_ЗАДАНИЕ 1:_ Скопируйте дословно фрагмент воспоминаний о бедной жизни художников между словами «Жили мы крайне» и «чтобы прокормить семью.», включая оба этих места.
_ЗАДАНИЕ 2:_ Напишите продолжение воспоминаний о бедной жизни художников, начиная сразу после последнего приведенного предложения.

_ИСТОЧНИК:_

Жили мы крайне бедно. Зарабатывали не живописью — неправда, что при советской власти ценились художники, — а оформительской работой и писали лозунги, делали оформление для демонстраций 1 мая и 7 ноября, изредка для каких-то выставок. Сейчас уже никто не помнит того, что холодильников, например, тогда не было ни в одном доме. О том, что они существуют на свете, я услышала в тюрьме в 47-м году от одной иностранки. Просто о степени нищеты страны сейчас не хотят вспоминать. Покупали сто граммов масла и держали в банке с соленой водой, редко покупали маленький кусочек колбасы или сыра, а хлеб — самый дешевый. Почти все так жили. Два раза в неделю мы ходили обедать к моим родителям. Они жили чуть лучше нас благодаря папе, который надрывался на работе. Он потерял голос — до хрипоты читал лекции, чтобы прокормить семью.
Однажды по какому-то делу я попала в совершенно чужой дом. На улице мороз градусов тридцать — тех времен мороз! В доме на верхнем этаже вопил не своим голосом крохотный черный котенок. Увидел меня, перестал кричать, кинулся навстречу — нашел «маму»! Конечно, пришлось его подобрать, закутала в пальто и привезла домой. У котенка оказался стригущий лишай, и он заразил им и меня, и всех детей в нашей коммуналке. Я пошла с котенком к ветеринару, который выдал мне два пузырька йода: один для кота, другой для всех остальных. И вот я мазала котенка, затем выстраивала в очередь всех ребят, мазала их, последнюю — себя. Все выздоровели, а котик зажил с нами, и обнаружилось, что это удивительное существо: он понимал все, что ему говорили, и просто чувствовал себя хозяином в нашей маленькой комнате. Причем великолепно понимал разницу между мной и Сережей. Я вхожу в комнату — кот на столе, смотрит на меня эдак презрительно и снисходительно и не спеша сходит. Стоило войти Сереже — слетал кубарем.
Ели мы кое-как, и котик лакал вместе с нами подобие супа. Но вот однажды мы получили небольшие деньги и купили сосиски. Пришли домой, приготовили их. Кот вопит. К тому времени мы его уже прозвали Профессором. Сережа говорит коту: «Поди доешь суп, тогда получишь сосиску. Но если ты это сделаешь, ты не Профессор, ты Академик». Кот идет, оглядываясь то и дело, доедает суп и смотрит вопросительно на Сережу. Конечно, после этого он получил целую сосиску и стал зваться Академиком.
В нашей комнате стоял скелет, принесенный папой для занятий пластической анатомией. Мы с ним вполне сжились, а череп часто лежал на столе, за которым обедали. По стенам висели наши работы, в основном обнаженная натура, которую писали в институте. Приходили друзья, мы вместе готовились к экзаменам, спорили об искусстве.

_ПРЕДОСТАВЛЕННЫЕ ДАННЫЕ:_
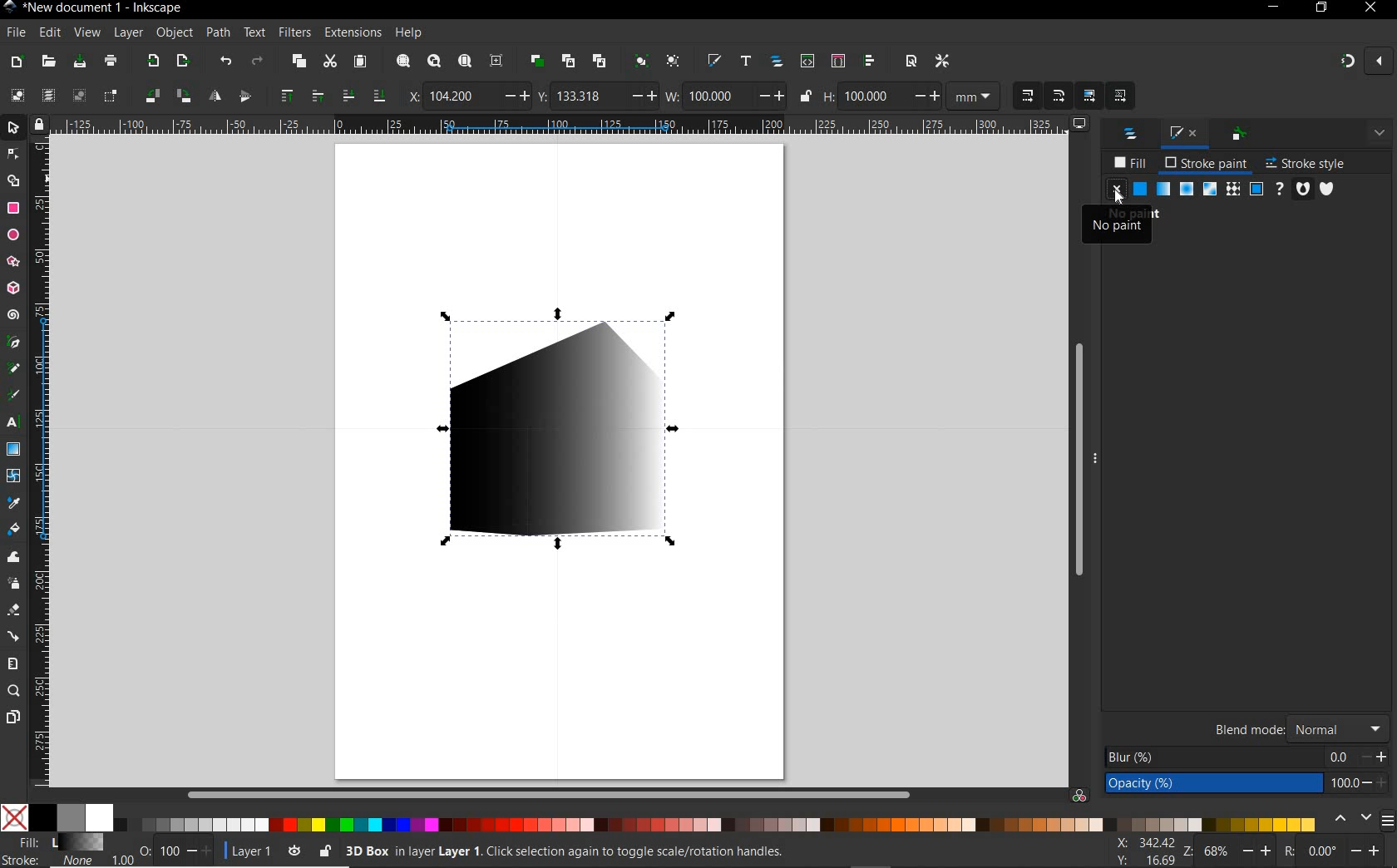 The width and height of the screenshot is (1397, 868). I want to click on MOVE GRADIENTS, so click(1090, 94).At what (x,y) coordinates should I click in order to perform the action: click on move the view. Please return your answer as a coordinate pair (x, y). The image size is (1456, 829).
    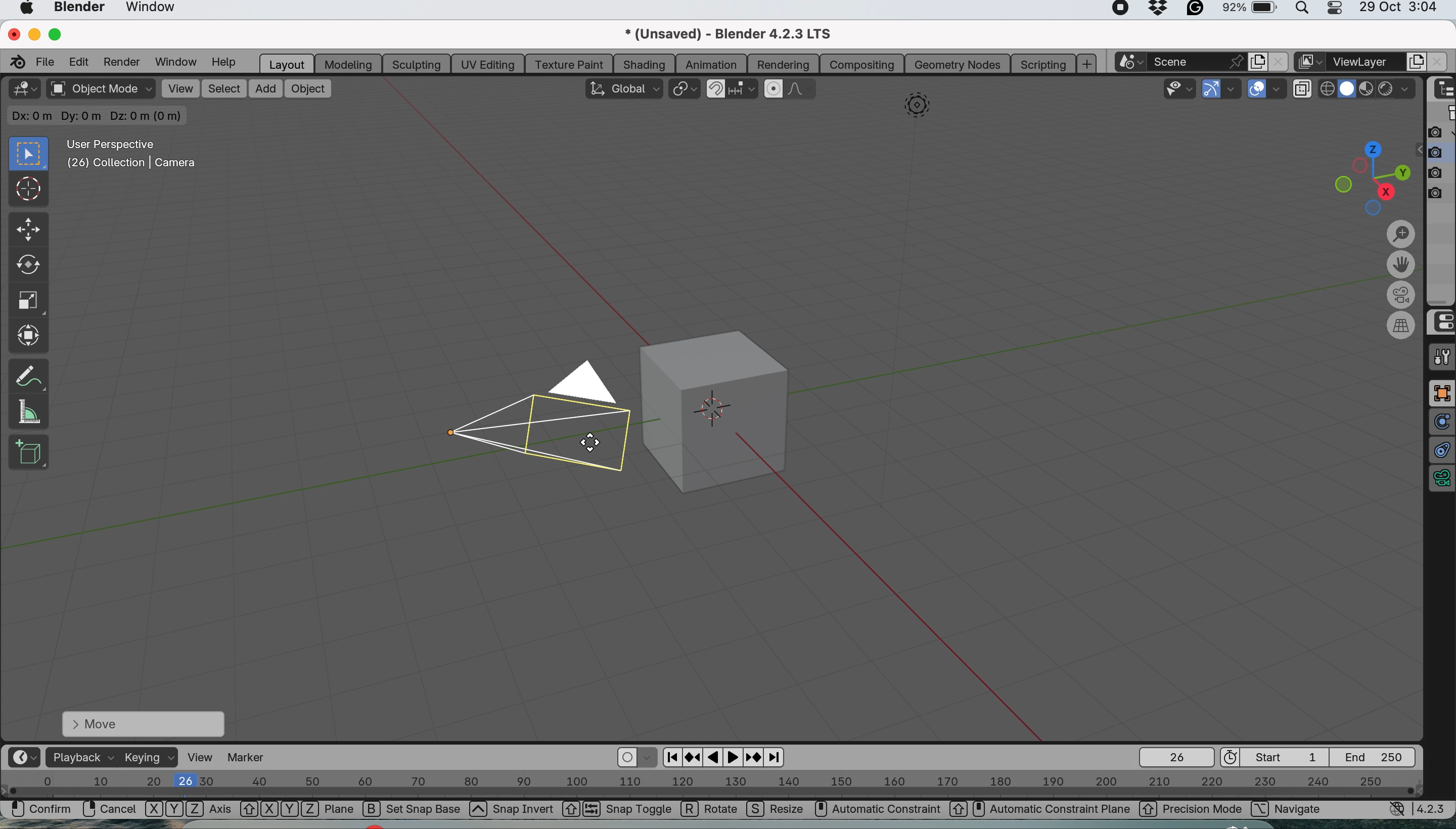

_ПИСЬМЕННЫЙ ОТВЕТ 1:_
Жили мы крайне бедно. Зарабатывали не живописью — неправда, что при советской власти ценились художники, — а оформительской работой и писали лозунги, делали оформление для демонстраций 1 мая и 7 ноября, изредка для каких-то выставок. Сейчас уже никто не помнит того, что холодильников, например, тогда не было ни в одном доме. О том, что они существуют на свете, я услышала в тюрьме в 47-м году от одной иностранки. Просто о степени нищеты страны сейчас не хотят вспоминать. Покупали сто граммов масла и держали в банке с соленой водой, редко покупали маленький кусочек колбасы или сыра, а хлеб — самый дешевый. Почти все так жили. Два раза в неделю мы ходили обедать к моим родителям. Они жили чуть лучше нас благодаря папе, который надрывался на работе. Он потерял голос — до хрипоты читал лекции, чтобы прокормить семью.

_ПИСЬМЕННЫЙ ОТВЕТ 2:_
Тогда же в институте я узнала, что красива. Наш институт был вузом художников, у них особый взгляд на внешность женщины. И как-то собрались мужчины и разбирали всех нас, женщин, кто каков. Мнение обо мне не было единогласным. Мне с хохотом передавали возражения одного из художников: «Алла Бружес красива?! Кол, на колу мочало». С моей точки зрения, основания, чтобы так считать, у него были, но победило большинство, и я попала в тройку самых красивых вместе с дочерью поэта Сергея Городецкого и еще одной дамой с классическими чертами лица. Так переплетались в буднях института очень забавные вещи с приближением очень страшного.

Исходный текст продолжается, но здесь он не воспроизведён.